The first suspension of belief to me, is how much the older Lorelai can eat, while still being tall and willowy. Every woman's dream materialized by hardly ever seeing her eat a salad. Most of us are more like the chef, Sookie. The second thing in the script depicts that they live in a dirty house. Yeah, my house isn't that clean on a good day. We are slobs. Maybe it is their lack of animals.

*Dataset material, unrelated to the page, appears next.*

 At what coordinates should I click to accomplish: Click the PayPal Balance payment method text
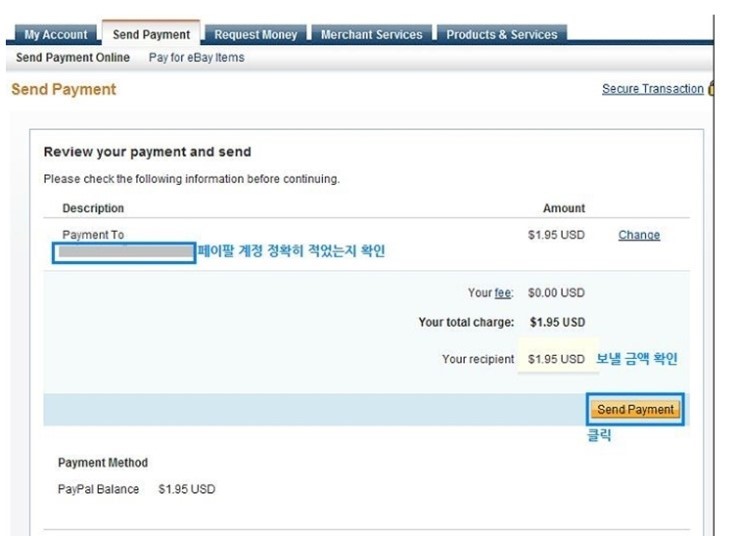click(x=99, y=489)
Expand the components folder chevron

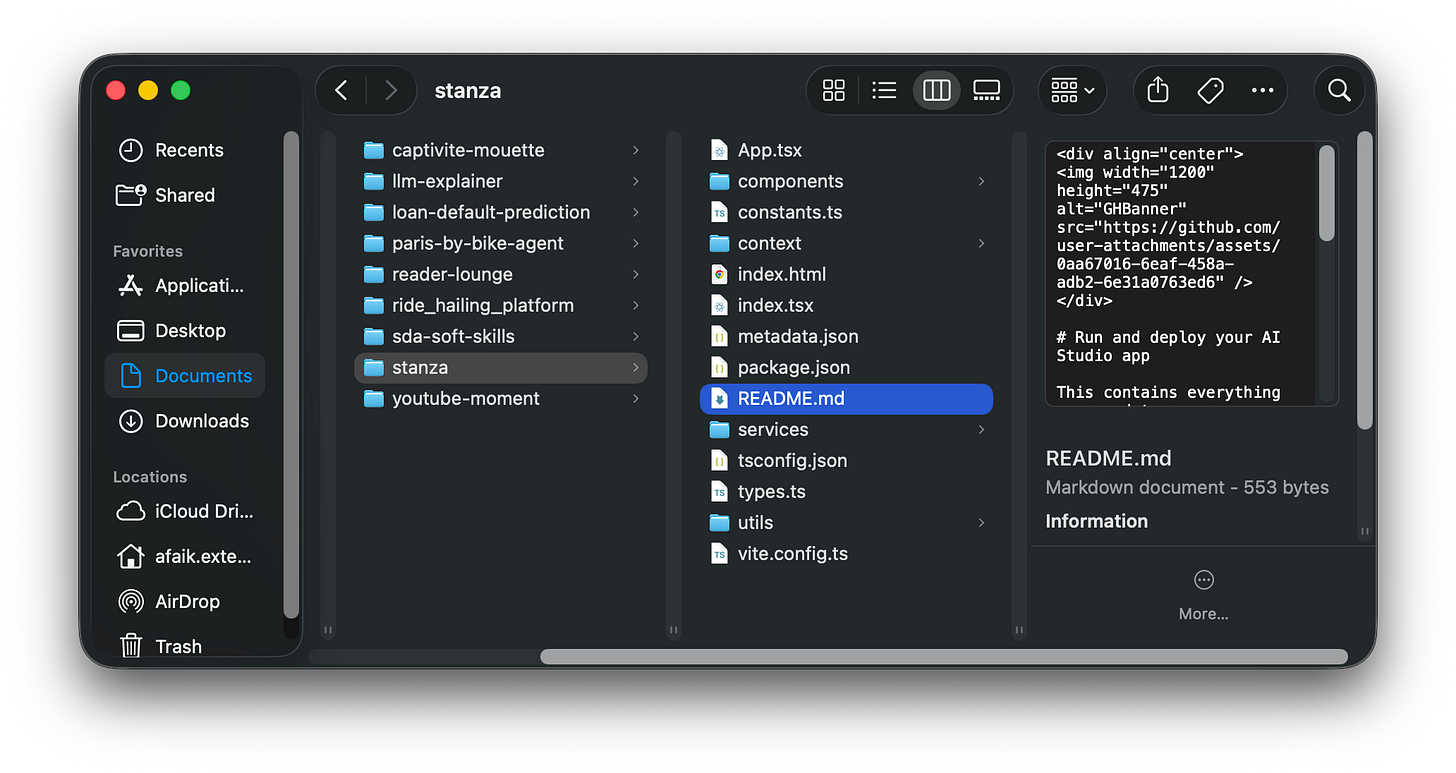click(981, 181)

I believe another part of the charm is the eccentric characters that populate the town of Stars Hallow. I think of the book I'm reading by Maeve Binchy, a collection of stories about people around a small town in Ireland. Jan Karon's Mitford introduced many characters Father Tim learned to deal with. The book I finished recently, Midnight in the Garden of Good and Evil written about real people in Savannah also created community. We crave community, whether small town or as in the movie, You've Got Mail, a neighborhood in New York City. Think of novels you have enjoyed lately and maybe you find the same thing, a group of people and animals on the periphery of story that make up the book.

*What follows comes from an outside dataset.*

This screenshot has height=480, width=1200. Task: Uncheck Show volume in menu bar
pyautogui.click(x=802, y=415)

I miss that in my life at times. Living in a suburbia city and working seems to have kept me from knowing quirky people that interact. Working, now, in a nursing home gives me a micro community. Actions to be counted on happening every time I'm there. The lady asks me about dancing on New Year's Eve. The Queen rolls into the dining room. The husband wheels his wife around the square all day. Another man smiles as I call him "Sweetheart" and admonishing him to not tell the other men. Getting called Jessica by a daughter. All this makes up an evening. I look at it as background for a novel.
Community creates fullness for a story. Even loners in books have a cat or a neighbor, brother, sister , someone who cares. The newspaper stand owner or waitress the protagonist encounters regularly.
We, as readers, want those recurring characters. We crave community in our isolated world. We suspend belief to fall in love with a Miss Patti, Babbette, or even the nameless singer who fills in background song. They don't have strong stories on their own, or at least they are not given them, but the whole wouldn't be complete without them.
A picture of "Stove Hounds," men who hung around the pot belly stove in a general store in New England at the turn of last century makes me think I want to write about that someday. Yet a central story around it all must emerge. I'm feeling the urge to hang out at the diner. How about you?